## Extract
From this example of Moses enduring trials and dedicating his life to godly obedience, we can draw inspiration. Are we likewise focused on the long-term goal set before us—to turn our lives away from the sin and spiritual slavery? Or are we distracted by what’s right in front of us? Are we trying to improve the uncomfortable worldly circumstances? The Israelites had a similar goal that Moses had—to flee the bondage of Egypt, but they were not focused on the reasons why it was important to leave that bondage. Moses knew that it was critical to leave Egypt so Israel could draw near to God, but the Israelites were only thinking about the short-term benefit. As a result, when they wandered in the wilderness, they quickly found cause to complain. Had they been thinking about the ultimate goal of life in the Promised Land, the difficulties they faced would have been much more tolerable. Considering this example, we are obliged to evaluate our own focus. Do we really have anything to complain about? Certainly, we can easily come up with things in our lives that we don’t like, but are they worth our investment of time, attention, and other resources? However, it should be clear that we are better off placing our hope into a future that’s eternally and infinitely better.
With the Passover and Spring Holy Days upon us, it is time to consider our dedication to God. So much of this season involves evaluating ourselves so we can uncover the sins that lurk in the dark corners of our lives and remove them. There may be sins in our life that masquerade as righteous acts, but instead only serve our all-too-human short-term thinking. We may have sins that have become rote habit, turning invisible to our own eyes. We may have sins that are simply very difficult to overcome. Whatever we face now, we need to remember that the improvement we are called to work on is the long-term kind that begins with overcoming sin, not the short-term change that feels good for a moment. The world will tell us otherwise, but we know better. Our investment for our great future involves making payments today in the currency of righteousness.

## Available data

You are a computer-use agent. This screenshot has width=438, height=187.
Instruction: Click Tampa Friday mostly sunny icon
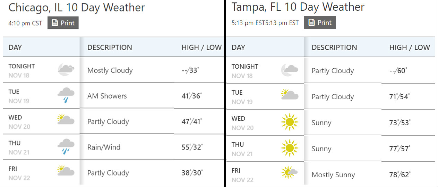290,172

## What you will do
Copy the Passover-season text starting at "With the Passover" and ending at "currency of righteousness.", putting "momentary" in place of "short-term" throughout.

## Result of this exercise
With the Passover and Spring Holy Days upon us, it is time to consider our dedication to God. So much of this season involves evaluating ourselves so we can uncover the sins that lurk in the dark corners of our lives and remove them. There may be sins in our life that masquerade as righteous acts, but instead only serve our all-too-human momentary thinking. We may have sins that have become rote habit, turning invisible to our own eyes. We may have sins that are simply very difficult to overcome. Whatever we face now, we need to remember that the improvement we are called to work on is the long-term kind that begins with overcoming sin, not the momentary change that feels good for a moment. The world will tell us otherwise, but we know better. Our investment for our great future involves making payments today in the currency of righteousness.